Coaching Concepts

What You’re Really Investing In

If you’ve ever looked at the cost of a movement evaluation and wondered what you’re actually paying for — this post is for you.

It’s a fair question. And it deserves a real answer.

A Veritas Performance eval isn’t a quick once-over. It isn’t a generic fitness assessment you could find at any gym. It’s a deliberate, layered, 60-minute process built on years of ongoing education. Understanding what goes into it helps explain the investment on both sides of the table.

What the Eval Actually Involves

The evaluation begins with static posture — not to judge how you look standing still, but to understand the solutions your body has already developed to navigate movement. Your posture is a story. We start there.

From there, we move through nine foundational movement assessments drawn from the Certified Performance Specialist curriculum. These aren’t arbitrary exercises — they’re daily movement tasks graded for proficiency. They tell us how well your body organizes itself to accomplish the things you do every day.

When those findings point somewhere specific, we go deeper. Localized breakout tests provide congruency — essentially, a second opinion from a different angle. If the data aligns, we have confidence. If it doesn’t, we dig further.

Passive range and joint mobility testing comes next. Again, the goal is congruency — building a picture that holds together across multiple lenses, not just one data point. We close with a structural evaluation that identifies your body’s movement biases and lays the groundwork for everything that comes after.

By the end of 60 minutes, we have a clear, evidence-based map of how you organize, navigate, and solve movement tasks — and a window into the behaviors that shape your training.

The Investment Behind the Investment

Here’s what most people don’t see: the eval doesn’t start when you walk in the door. It starts years earlier — and it never really stops.

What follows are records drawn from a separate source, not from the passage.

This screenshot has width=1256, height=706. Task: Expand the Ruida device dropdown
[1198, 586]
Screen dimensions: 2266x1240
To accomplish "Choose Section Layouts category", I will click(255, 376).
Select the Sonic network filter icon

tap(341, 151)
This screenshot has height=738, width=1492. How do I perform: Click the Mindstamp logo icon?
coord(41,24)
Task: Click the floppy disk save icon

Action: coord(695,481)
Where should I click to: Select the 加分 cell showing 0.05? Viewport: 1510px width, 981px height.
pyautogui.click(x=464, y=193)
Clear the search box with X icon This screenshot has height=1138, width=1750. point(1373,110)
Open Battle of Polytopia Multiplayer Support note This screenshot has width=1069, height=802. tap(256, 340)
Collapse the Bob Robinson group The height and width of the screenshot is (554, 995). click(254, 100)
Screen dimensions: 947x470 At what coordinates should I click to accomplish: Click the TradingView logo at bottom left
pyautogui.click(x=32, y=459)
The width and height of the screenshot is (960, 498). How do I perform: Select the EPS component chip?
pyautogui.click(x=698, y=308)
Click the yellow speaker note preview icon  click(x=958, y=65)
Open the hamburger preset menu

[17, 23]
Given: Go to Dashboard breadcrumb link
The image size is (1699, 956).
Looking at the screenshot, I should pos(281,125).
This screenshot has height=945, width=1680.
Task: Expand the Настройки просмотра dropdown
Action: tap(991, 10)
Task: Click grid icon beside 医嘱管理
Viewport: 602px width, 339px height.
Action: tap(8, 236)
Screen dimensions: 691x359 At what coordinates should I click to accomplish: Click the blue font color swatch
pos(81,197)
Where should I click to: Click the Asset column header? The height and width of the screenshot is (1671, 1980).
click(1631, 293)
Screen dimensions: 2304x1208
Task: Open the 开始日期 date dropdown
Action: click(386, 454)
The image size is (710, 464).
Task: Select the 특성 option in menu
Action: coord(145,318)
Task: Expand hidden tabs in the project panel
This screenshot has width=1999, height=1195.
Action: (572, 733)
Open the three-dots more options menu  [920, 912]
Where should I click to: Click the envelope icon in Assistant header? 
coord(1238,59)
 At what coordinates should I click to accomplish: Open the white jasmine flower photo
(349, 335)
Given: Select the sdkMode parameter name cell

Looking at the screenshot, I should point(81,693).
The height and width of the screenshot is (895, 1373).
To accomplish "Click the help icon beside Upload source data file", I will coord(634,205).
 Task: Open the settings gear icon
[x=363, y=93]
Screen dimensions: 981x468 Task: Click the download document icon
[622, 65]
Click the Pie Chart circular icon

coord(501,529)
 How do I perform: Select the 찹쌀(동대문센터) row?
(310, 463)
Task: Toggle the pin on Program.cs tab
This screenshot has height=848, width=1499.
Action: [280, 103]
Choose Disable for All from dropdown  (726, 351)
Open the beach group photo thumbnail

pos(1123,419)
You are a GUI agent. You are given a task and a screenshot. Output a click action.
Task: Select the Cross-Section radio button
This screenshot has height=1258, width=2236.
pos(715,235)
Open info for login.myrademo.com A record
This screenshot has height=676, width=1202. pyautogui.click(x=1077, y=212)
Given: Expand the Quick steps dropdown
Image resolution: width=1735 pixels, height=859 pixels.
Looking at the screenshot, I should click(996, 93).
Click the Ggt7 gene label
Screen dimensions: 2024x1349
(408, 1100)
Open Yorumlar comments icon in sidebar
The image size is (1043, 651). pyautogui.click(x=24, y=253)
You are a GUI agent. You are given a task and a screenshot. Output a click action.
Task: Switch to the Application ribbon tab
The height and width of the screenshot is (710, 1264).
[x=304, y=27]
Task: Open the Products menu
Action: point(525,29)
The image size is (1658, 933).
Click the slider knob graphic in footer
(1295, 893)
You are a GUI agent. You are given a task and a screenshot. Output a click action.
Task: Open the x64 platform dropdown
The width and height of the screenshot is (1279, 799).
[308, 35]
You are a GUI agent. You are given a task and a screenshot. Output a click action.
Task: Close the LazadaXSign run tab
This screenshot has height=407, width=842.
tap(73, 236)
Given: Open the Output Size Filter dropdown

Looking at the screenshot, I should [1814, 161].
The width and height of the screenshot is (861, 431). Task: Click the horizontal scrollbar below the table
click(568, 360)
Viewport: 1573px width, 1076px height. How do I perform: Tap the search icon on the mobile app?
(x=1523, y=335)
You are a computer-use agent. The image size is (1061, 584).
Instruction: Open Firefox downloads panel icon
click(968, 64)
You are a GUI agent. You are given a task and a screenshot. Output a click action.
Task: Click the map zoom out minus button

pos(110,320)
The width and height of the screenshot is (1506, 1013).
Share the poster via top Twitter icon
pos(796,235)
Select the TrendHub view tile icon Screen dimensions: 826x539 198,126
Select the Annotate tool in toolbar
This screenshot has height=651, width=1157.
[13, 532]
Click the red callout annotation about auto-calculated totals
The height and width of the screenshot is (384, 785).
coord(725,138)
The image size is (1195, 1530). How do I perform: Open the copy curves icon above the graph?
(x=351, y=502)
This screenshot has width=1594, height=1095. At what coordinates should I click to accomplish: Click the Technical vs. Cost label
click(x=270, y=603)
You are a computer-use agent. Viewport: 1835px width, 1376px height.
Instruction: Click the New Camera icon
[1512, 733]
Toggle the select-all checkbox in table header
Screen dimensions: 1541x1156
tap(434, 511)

Every year, a significant portion of my time and income goes toward coursework. Between $1,000 and $3,000 annually, sometimes more. Not because I have to. Because the quality of my work depends on it.

That education includes completing Masters of Science with a concentration in Rehabilitative Sciences, National Strength and Conditioning Association Certified Strength and Conditioning Specialist, Zac Cupples’ Human Matrix course, Mike Reinhold’s Certified Performance Specialist program, Conor Harris Biomechanics 2.0 course, the Titleist Performance Institute curriculum, the NASM Corrective Exercise Specialist certification, and most recently, Bill Hartman’s UHPC Principles and Concepts — among others. These aren’t weekend seminars. They are deep, rigorous frameworks built by some of the most respected minds in movement science and rehabilitation.

Outside of formal coursework, I maintain a rotating reading practice — philosophy, behavioral science, goal-setting theory, and training methodology. The understanding of why people move the way they do, and why they behave the way they do around training, matters as much as any manual assessment.

All of that lives in the room with us during your eval.

What That Means For You

The outcomes I’m able to deliver have grown in direct proportion to the education I’ve invested in. That’s not a coincidence.

Clients who came to me unable to train due to chronic pain — people who had written off progress — have gone on to build sustainable, pain-free programs. That shift doesn’t happen without an accurate picture of what’s actually going on. And an accurate picture doesn’t happen without the tools to read it correctly.

When you invest in a Veritas Performance eval, you’re not paying for an hour of my time. You’re investing in my professional understanding of how your body organizes, navigates, and solves movement — built on years of education, application, and refinement. You’re investing in a process designed to give you clarity, not guesswork.

You invest in yourself by showing up. I invest in myself so I’m ready when you do.